◆ GIVEN TEXT:
## Begin

Béarnaise Sauce

Ever since we came back from Paris, I have been dreaming of Béarnaise sauce.  I grew up with the Knorr mix version (which is hard to find these days around these parts) and thought that it was pretty fantastic, but of course my encounter with the real thing ruined me for life.  I even had a taste of a restaurant version and it screamed Hollandaise at me – a very good Hollandaise – but lacking the shallots, tarragon and tang of the white wine vinegar signature of the Béarnaise.  Our early attempts at making this sauce from scratch were laughable, but every year we added it to our ‘to cook’ list and chose to ignore it. It felt too daunting to pull off.

I visited my parents this weekend, with the intention of picking up my newly arrived copy of the French Culinary Institute’s “The Fundamental Techniques of Classic Cuisine” and borrowing an old Mexican food cookbook I knew my mother had around somewhere.  I stepped on a stool and stood before the row of dusty cookbooks and came across this pleasant surprise – a 1961 edition of ‘Mastering the Art of French Cooking’ that belonged to my Grandmother.  Yes, she is still very much alive, but that book is MINE now!  Having recently seen Julie and Julia on cable tv, I cooed like Meryl Streep at the discovery of this family heirloom. OOOOH!!!!!


Armed with these two veritable references, suddenly my quest for Béarnaise sauce didn’t seem that daunting!  Out of the freezer came out the remaining ‘fishtail’ (el moñon, as my family calls it) of a seven pound beef tenderloin I purchased for the holidays. The beef was be seared and finished in the oven until medium rare.  We decided to roast some red-skinned potatoes in the oven too, in order to make the most of the indulgence.  Eduardo and I made a deal that could elevate this meal: if the sauce turned out well, we’d take out one of those bottles of wine we’ve been collecting from our trips. If it didn’t, a $10 bottle would have to do. I stretched my arms and back, took a deep breath, and began to work. The first step was to review both recipes as to proportions and tips to facilitate success, as the method for preparing the sauce is really that classic piece. Based on that comparison, this is what we did:
  • Take out two eggs and separate them, allowing the yolks to reach room temperature. Store the whites in the back of the fridge for macarons. 😉
  • Melt 14 tablespoons (yes, 1 3/4 bars!) of butter in a small saucepan and separate the milk solids to obtain clarified butter. Once it is ready, set aside on a low burner to keep warm.
  • In another small saucepan, combine: two tablespoons minced shallot, 2 1/2 tablespoons of white wine vinegar, 1/4 cup plus one tablespoon of water, and 1/2 teaspoon of dried tarragon (1 tablespoon if you have access to fresh), and five peppercorns or about 1/8 teaspoon of black pepper. Set to medium heat and simmer for 5 minutes or until reduced by 80%. In the meantime, prepare a double boiler by setting a larger saucepan filled with about an inch of water. A heatproof bowl should be able to sit in the saucepan without touching the water.
  • In the a heatproof bowl, whisk together 1 1/2 tablespoons of water, the reduced vinegar/shallot/tarragon mixture, and the two egg yolks until frothy. Place over the saucepan with water and whisk for about three minutes. After whisking for three minutes, the mixture will be airy but should start to thicken.

## End

◆ PROBLEM DETAILS: Copy out the part of the Béarnaise sauce post that opens with "Ever since we" and closes with "to pull off.", substituting "disastrous" for "laughable". The material after the Béarnaise sauce post plays no part in this.

◆ SUPPLIED INFORMATION:

## Begin

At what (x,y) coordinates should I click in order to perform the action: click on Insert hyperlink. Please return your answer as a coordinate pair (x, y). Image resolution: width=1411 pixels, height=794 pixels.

## End

◆ FINISHED EXERCISE:
Ever since we came back from Paris, I have been dreaming of Béarnaise sauce.  I grew up with the Knorr mix version (which is hard to find these days around these parts) and thought that it was pretty fantastic, but of course my encounter with the real thing ruined me for life.  I even had a taste of a restaurant version and it screamed Hollandaise at me – a very good Hollandaise – but lacking the shallots, tarragon and tang of the white wine vinegar signature of the Béarnaise.  Our early attempts at making this sauce from scratch were disastrous, but every year we added it to our ‘to cook’ list and chose to ignore it. It felt too daunting to pull off.